Task prompt:
Reproduce all the records word for word. Omit images.
━━ Supplied data
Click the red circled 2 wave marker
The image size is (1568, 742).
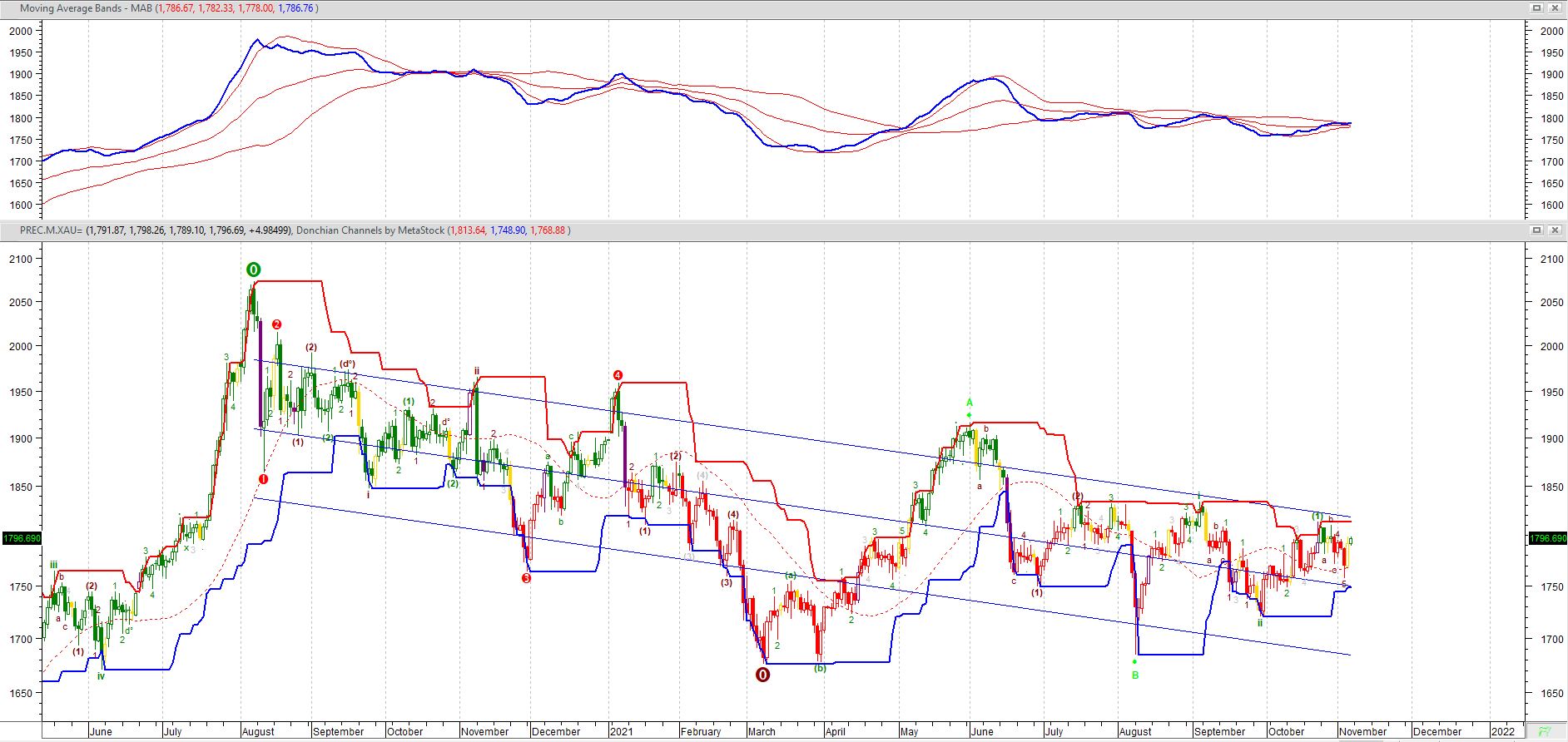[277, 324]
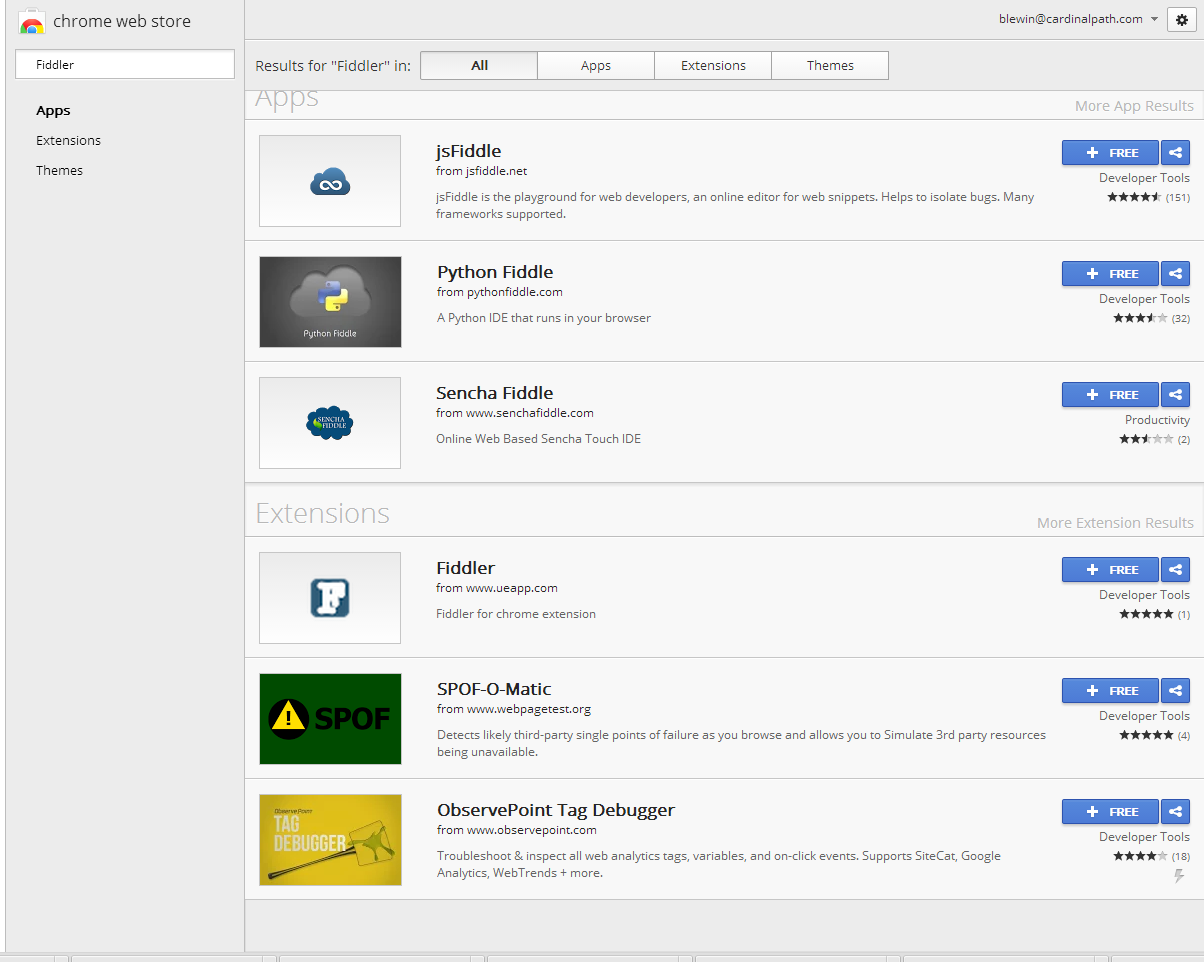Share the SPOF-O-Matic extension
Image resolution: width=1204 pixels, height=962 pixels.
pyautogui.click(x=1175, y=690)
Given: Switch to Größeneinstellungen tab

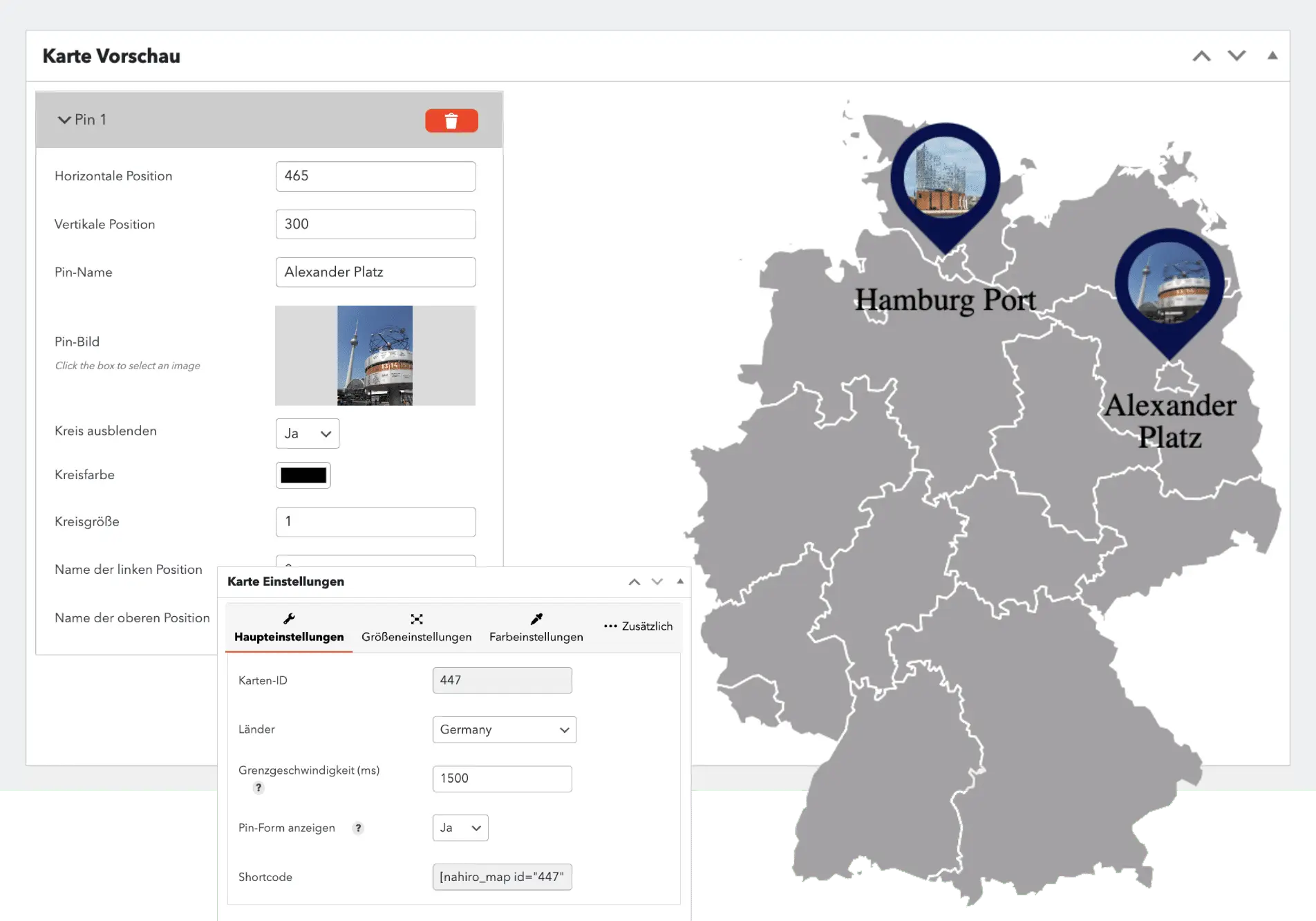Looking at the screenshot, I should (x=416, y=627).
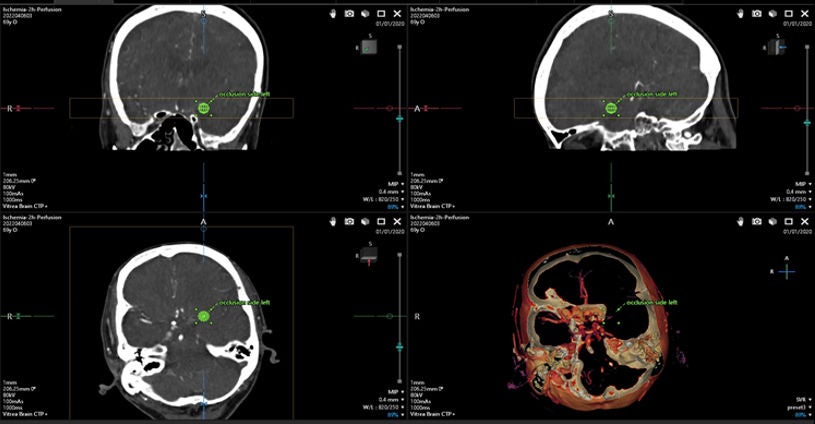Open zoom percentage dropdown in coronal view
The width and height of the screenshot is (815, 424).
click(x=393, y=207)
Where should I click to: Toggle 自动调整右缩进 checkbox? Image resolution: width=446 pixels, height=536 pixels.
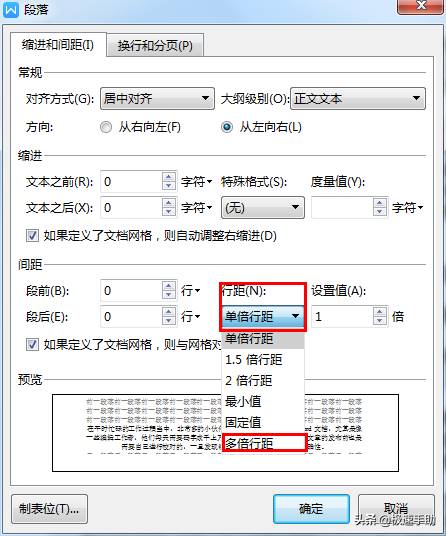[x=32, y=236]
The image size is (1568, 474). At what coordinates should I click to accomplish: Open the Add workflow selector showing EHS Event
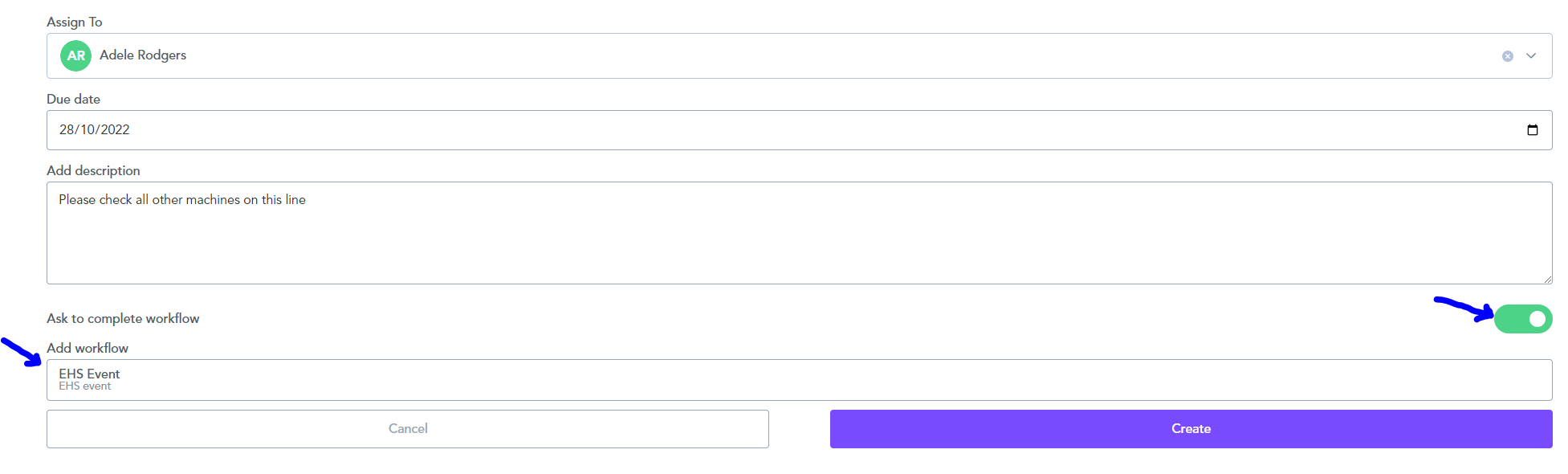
━━━━
The completed task:
Click the red circled 2 wave marker
The image size is (1568, 742).
[277, 324]
Share the SPOF-O-Matic extension
Image resolution: width=1204 pixels, height=962 pixels.
pyautogui.click(x=1175, y=690)
Given: Switch to Größeneinstellungen tab

Looking at the screenshot, I should (x=416, y=627).
Open zoom percentage dropdown in coronal view
The width and height of the screenshot is (815, 424).
click(x=393, y=207)
Where should I click to: Toggle 自动调整右缩进 checkbox? Image resolution: width=446 pixels, height=536 pixels.
[x=32, y=236]
The image size is (1568, 474). At what coordinates should I click to accomplish: Open the Add workflow selector showing EHS Event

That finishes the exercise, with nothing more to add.